I know they are already cooked, but I love ham in all its forms.

Didnt meant to take away from your post.

Doug, I eat McNuggets all the time (I have a 7 yr old who likes carry out) and I eat ham "loaves" as well.

Good stuff.

Pineapple juice and brown sugar heated and glazed, is awesome


----------



## cajunsmoker (Aug 26, 2006)

Hey Bill,

Try putting your brown sugar and pineapple glaze on your football ham after you score the outside in a diamond pattern and stick about a dozen whole cloves in the slices. Then put it in your smoker with some pecan or hickory on about 225 - 250 and bring it up to the desired temp like you were heating it in the oven.  It's to die for.  I inject mine with some of the pineapple/brown sugar mix so every slice gets it's fair share. :D


----------



## willkat98 (Aug 26, 2006)

Chit

We're going to Red Lobster tonight.

Do you think they have ham?

CS, put a pinch of ground cloves in beef stew. (just a pinch, for its strong stuff)


----------



## cajunsmoker (Aug 26, 2006)

Cloves are a lot like cinnamon.  I've been tripping everyone out all day by changing my spice and sauce _juuuust _a litttle bit.  They haven't figured out yet that it is cinnamon :lol:


----------



## paul85 (Nov 23, 2015)

Willkat98 said:


> Frozen Turkeys, check the packaging. If it says "Packed in a % solution" or similar wording, it is brined.
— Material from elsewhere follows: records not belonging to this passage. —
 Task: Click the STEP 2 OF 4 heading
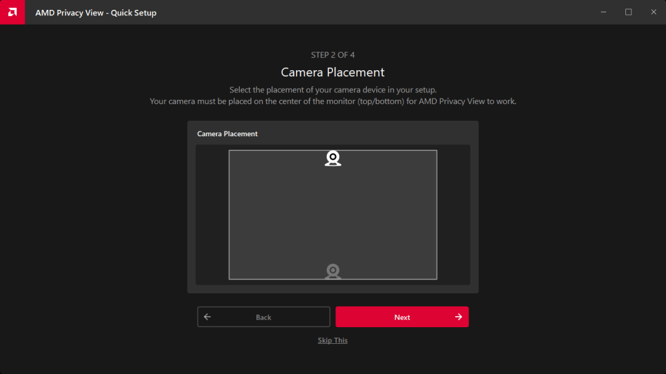tap(333, 55)
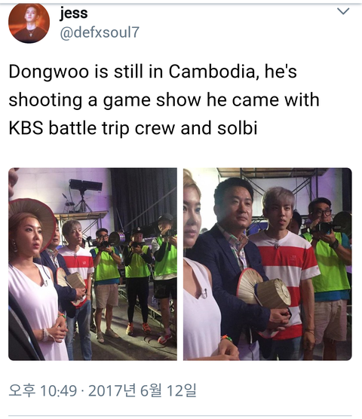This screenshot has width=362, height=419.
Task: Open the display name jess
Action: [x=73, y=13]
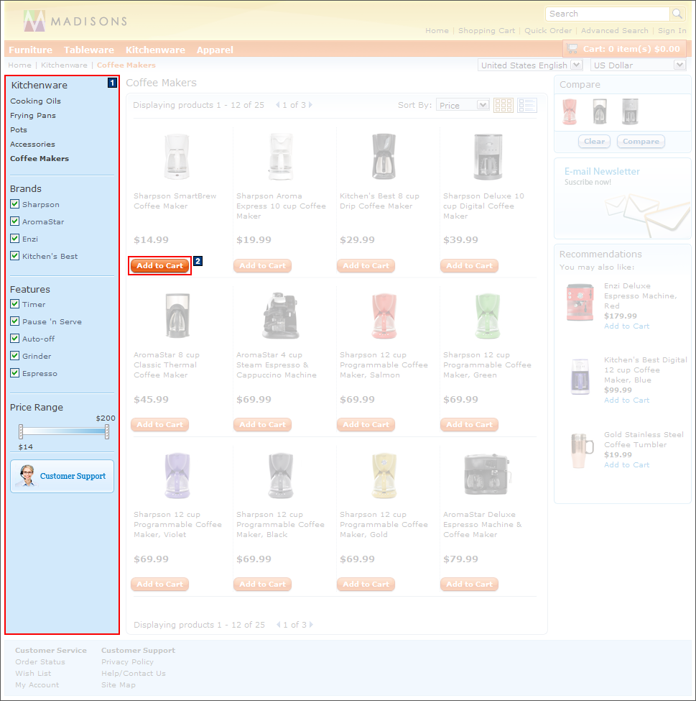Click the previous page arrow
Viewport: 696px width, 701px height.
click(277, 104)
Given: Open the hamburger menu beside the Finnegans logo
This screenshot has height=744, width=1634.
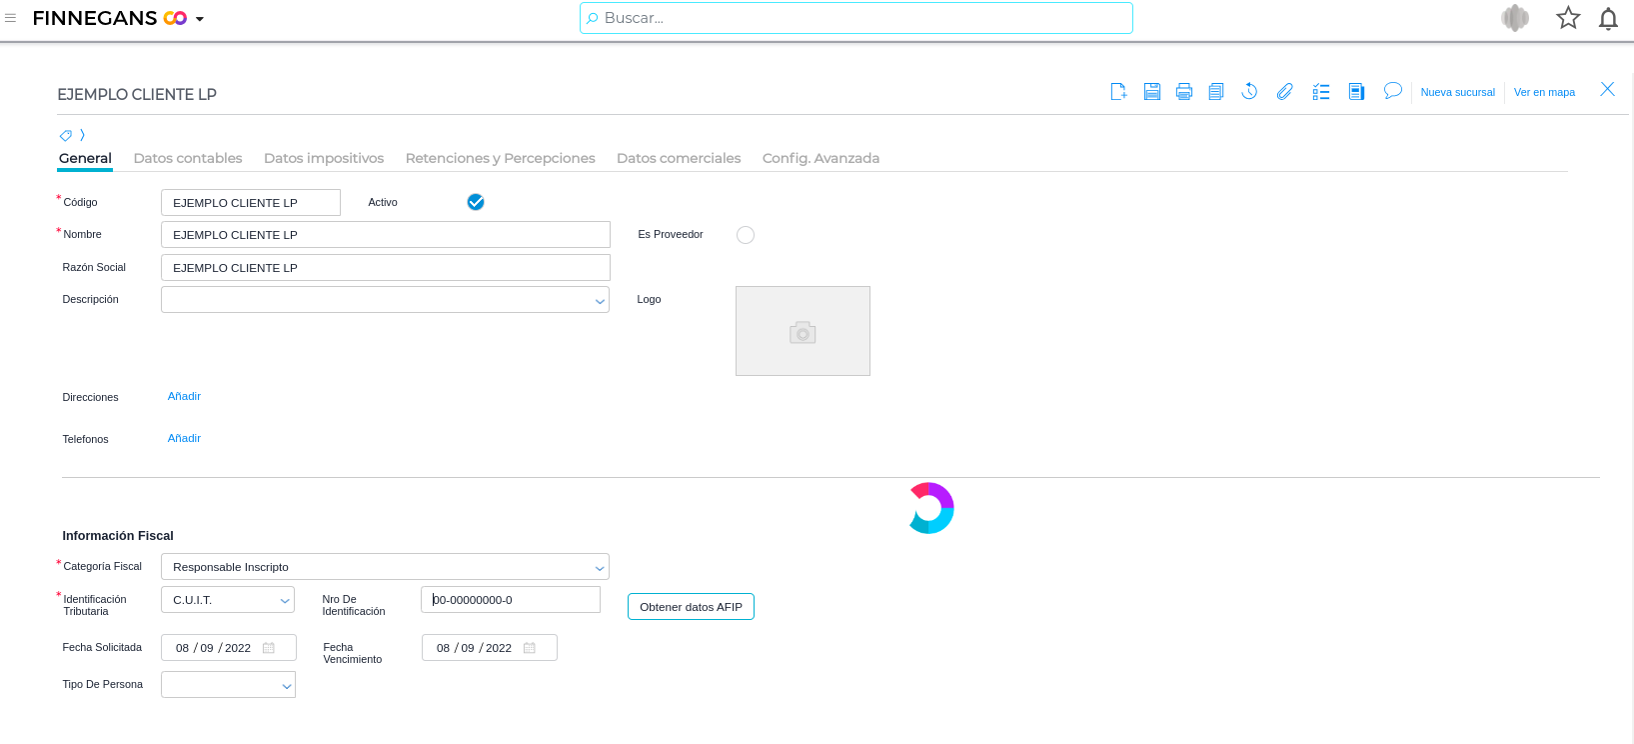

No need to re-brine.
> 
> Hams, Try Tony's C's ham injection.
> 
> ...


I find the creole butter to be spicy so to say its not hot may not be true for everyone.  I smoked a turkey that was injected with creole butter on Saturday 11/22/15 and the entire family thought the meat where it was injected was spicy.   I have tried the Jalapeno butter in years past and it burned my mouth.  I need to find or make something that has a lot of flavor but no heat.


----------



## jakester (Nov 19, 2016)

Paul - curious if you find an injection for your liking?


----------



## gr0uch0 (Nov 20, 2016)

Jalepeno creole butter is the bomb.  Willakat, cajunsmoker has you on the yellow brick road to Oz:  don't take the fork in the road.  The clove trick in the ham is also the bomb:  only thing I didn't like was a place here that tried to pawn off refried beans as having cloves in them.  One of the foulest experiences I've ever had--growing up in south Texas and knowing what both Tex-Mex and real deal Mexican food is, cloves belong nowhere near a batch of refrieds. Santa Anna would have had these eejuts drawn and quartered.  Ham, on the smoker and on the other hand, is a different story altogether.


----------